Предполагалось, что нейронная пыль способна считывать данные с нейронов мозга и передавать информацию на приемники, встроенные в шлем. В сущности, это было своего рода сверхтонкое и сверхточное сканирование мозга – куда более совершенное, чем все существующие методы МРТ.
– Ну как? – спросила Лиза, бросив взгляд на Джулиана.
– Пока жду ответа от Сьюзен.
– Передача пошла! – воскликнула доктор Темплтон, приникнув к своему компьютеру.
Лиза затаила дыхание.

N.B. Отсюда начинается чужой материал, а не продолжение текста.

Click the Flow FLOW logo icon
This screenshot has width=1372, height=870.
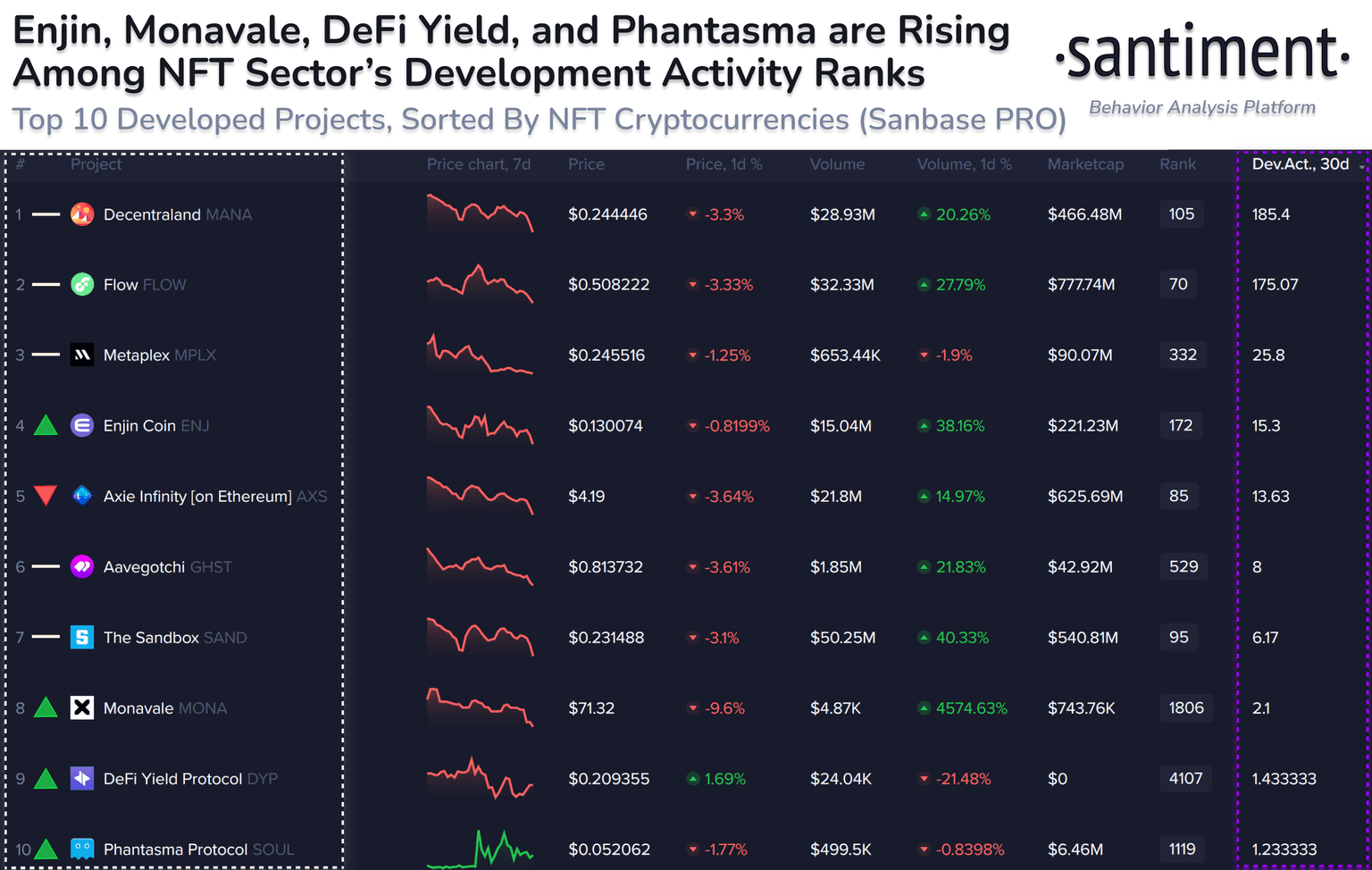82,285
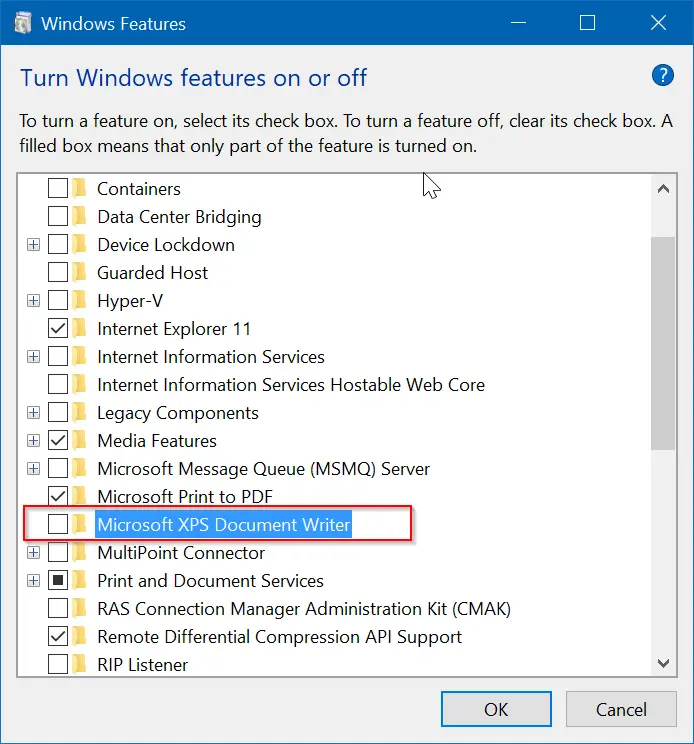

Вчера они сканировали мозг Кэт при помощи сверхточного аппарата МРТ, а затем программа глубокой нейронной сети Джулиана распознала переданные Кэт образы. Сегодня же вся надежда была на то, что нейронная пыль совершит еще более невероятное чудо.
– Ага! – откликнулся Джулиан. – Есть! Отправляю поступающий поток данных на наши ГНС-серверы.
Всю вторую половину вчерашнего дня Джулиан и Сьюзен настраивали аппаратуру, чтобы она работала в унисон. Как ни удивительно, глубокая нейронная сеть сама научилась преобразовывать данные, полученные от нейронной пыли, – данные, в целом аналогичные сканам МРТ, интерпретировать которые эта программа уже умела. Разница лишь в том, что новые данные были точнее и подробнее примерно в миллион раз.
– Увеличьте напряжение, – сказал Джулиан.
Сьюзен повернула какой-то циферблат на своем приборе, и шлем зажужжал громче.
Зеленые точки на экране вспыхнули ярче. Ультразвуковое излучение питало теперь не только пьезоэлектрические кристаллы, но и сам мозг Кэт.
Наконец Джулиан кивнул Лизе.
– Теперь вы!
Лиза сглотнула. Встала, склонилась над Кэт и громко закричала прямо в шлем:
– Кэт, помоги нам!
Она представила себе, как ее слова проходят сквозь барабанную перепонку Кэт, колеблют крохотные косточки внутреннего уха, возбуждают слуховой нерв и отправляют электрохимический заряд в мозг. Кэт больше нет – но эта система еще должна работать. А где-то в мертвом мозговом веществе хранятся воспоминания Кэт – воспоминания, которые можно извлечь и расшифровать.
– Кэт! Представь то, что знаешь о Харриет и Пенни!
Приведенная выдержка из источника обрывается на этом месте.